|De Visscher, Alex|
Submitted to: Waste Management and Research
Publication Type: Peer Reviewed Journal
Publication Acceptance Date: 2/27/2009
Publication Date: 8/1/2009
Publication URL: http://handle.nal.usda.gov/10113/59597
Citation: Scheutz, C., Kjeldsen, P., Bogner, J.E., De Visscher, A., Gebert, J., Hilger, H.A., Huber-Humer, M., Spokas, K.A. 2009. Microbial Methane Oxidation Processes and Technologies for Mitigation of Landfill Gas Emissions. Waste Management and Research. 27(5):409-455. Interpretive Summary: Landfill gas is produced by microbial anaerobic degradation of the organic fraction in waste disposed of in landfill facilities. The organic material in waste includes paper, animal and vegetable matter and garden waste. The main components in landfill gas are methane (55-60%v/v) and carbon dioxide (40-45%v/v). Methane is a strong greenhouse gas and landfills are one of the major anthropogenic sources to methane in the atmosphere. Landfill methane may be oxidized by methanotrophic microorganisms in soils or waste materials covering landfills utilizing the oxygen, which is diffusing into the cover layer from the atmosphere. The methane oxidation process, which is governed by several environmental factors, can be exploited in engineered facilities established for methane emission mitigation. Mathematical models can be used to predict methane emissions from landfills taking into account methane oxidation. This review will summarize the current literature covering methane oxidation microbiology, engineering, modeling and assessment from landfills. There are still lessons to be learned before methane mitigation technologies based on the microbial methane oxidation process are fully established. However, these engineered systems will have applications beyond landfill environments where mitigation of methane emissions are desired (i.e. livestock manure management).

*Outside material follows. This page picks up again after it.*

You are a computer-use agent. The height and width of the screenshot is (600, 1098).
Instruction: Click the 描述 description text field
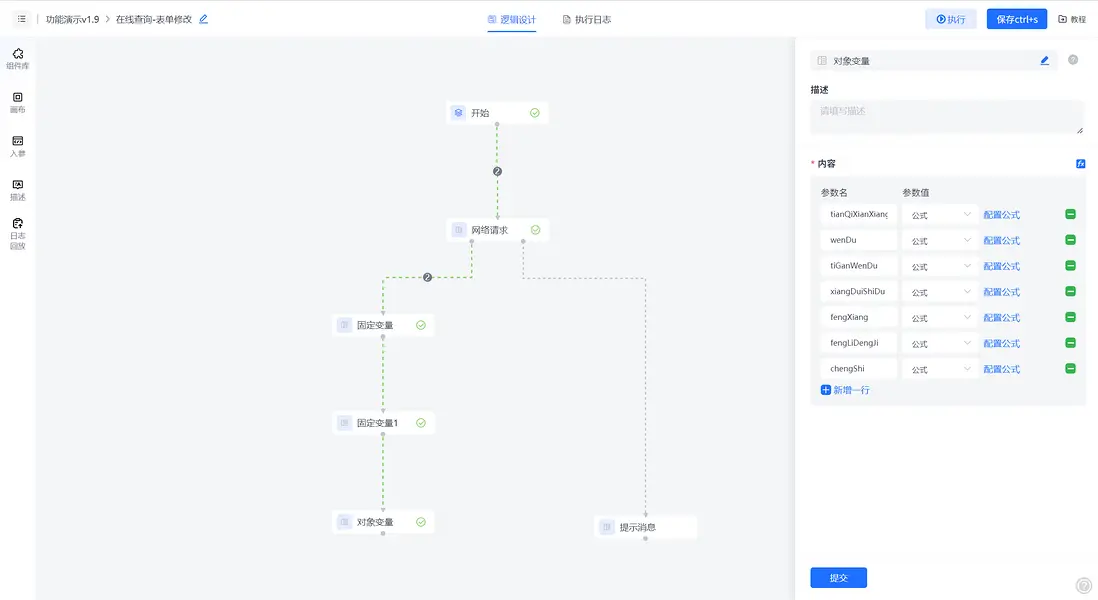click(x=946, y=117)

Technical Abstract: The aim of this paper is to review the present knowledge regarding the microbial methane oxidation in natural or engineered landfill environments with focus on process understanding, engineering experiences and modeling. This review includes seven sections. First, the methane oxidation is put in context with other processes governing the fate of methane in landfills by introduction of the methane mass balance approach. The important groups of microbes involved in the microbial methane oxidation are described next, followed by a detailed overview of the oxidation process in soils and waste materials including the factors controlling the oxidation rate. Hereafter, experiences with engineered systems for mitigating landfill methane emissions relying on microbial CH4 oxidation are presented. The next section reviews measured gas emissions at landfills including the methodologies used for measuring emissions. The last two sections describe models; the first section reviews mass balance models used for estimating landfill gas emissions for national greenhouse gas inventories, while the last section goes into the details of mathematical models of the transport processes in soil covers including the oxidation process.